As an analogy, the virus is looking for a specific "street address" of the house that has the kind of lock it has a key for. It knows the number is "34" (sialic acid) and that it is on a green background (attached to a galactose) and that it is on the right side of the door (as opposed to being above the door or to the left of the door or somewhere else). The orientation with respect to the door is like the linkage (α 2, 3 or 2, 6 or 2, 8 for example). When it sees the right address it rings the bell (and other things happen which we haven't discussed but which lead to the door opening).

By the way, the alternative name for sialic acid, neuraminic acid, might remind you of the name of the other protein spike on the flu virus, neuraminidase. The neuriminidase protein on the virus is an enzyme, and any enzyme with the suffix -ase indicates it splits things off, in this case neuraminic or sialic acid (it is also sometimes called a sialidase). We'll see more of this in a later post (I hope).

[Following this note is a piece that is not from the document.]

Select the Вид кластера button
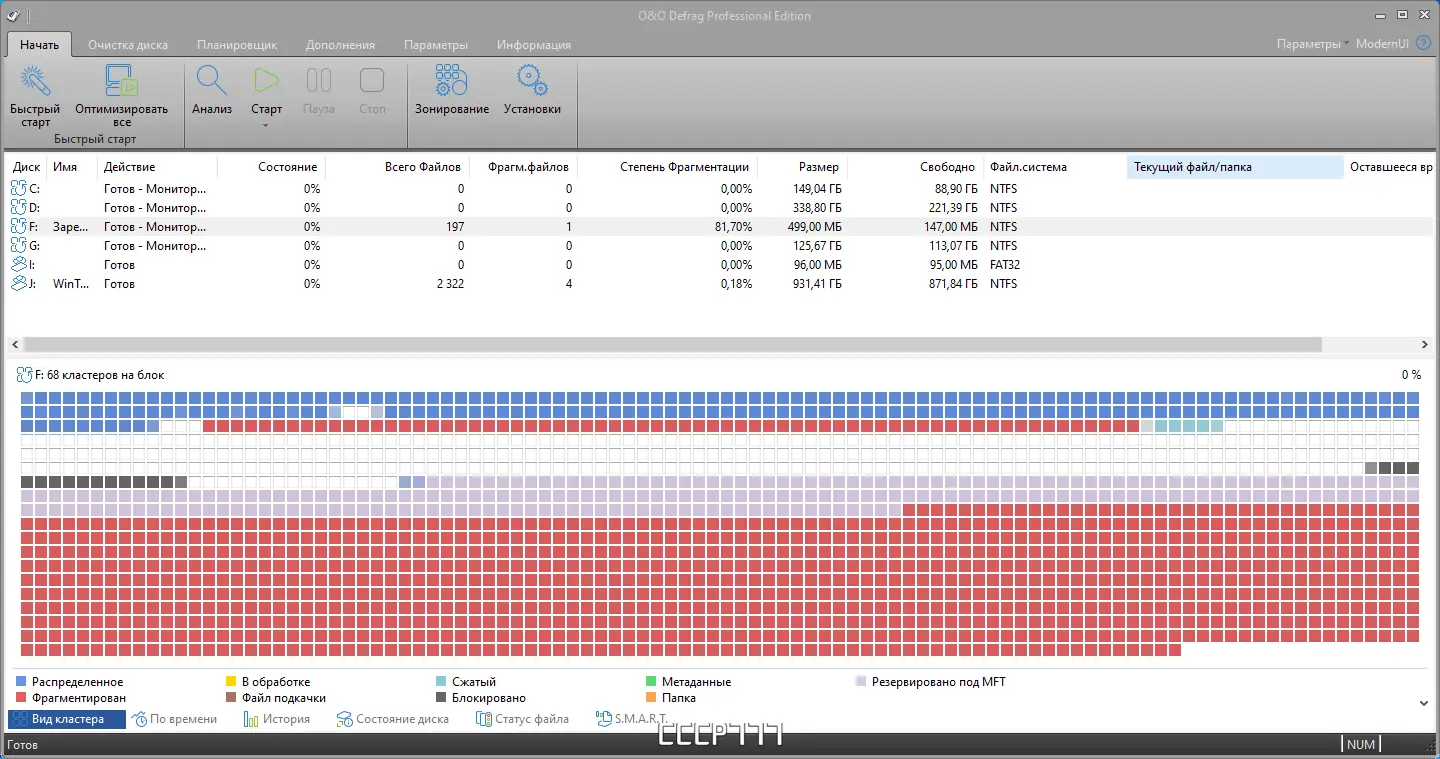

Here's a summary. What we have done so far is explain (in the first post) what the surface of a cell looks like to a virus (it is covered with a pattern of sugar chains that the cell uses for a variety of purposes) and then in this post looked in more detail at a common sugar at the tips of some of these sugar chains that the flu virus is "looking for" as a place to grab onto preparatory to entering a cell and infecting it. That sugar, sialic acid, has a numbering scheme and a shape and attaches to another sugar (galactose) closer in through its own #2 carbon to either the #3 carbon (birds) or #6 carbon (humans) via a link that hooks in below the plane of the sialic acid ring (an α-linkage). The difference between hooking to either #3 or #6 of galactose makes the sugar chain look different to the virus.

There is still more to this story, however, which will have to wait for another post.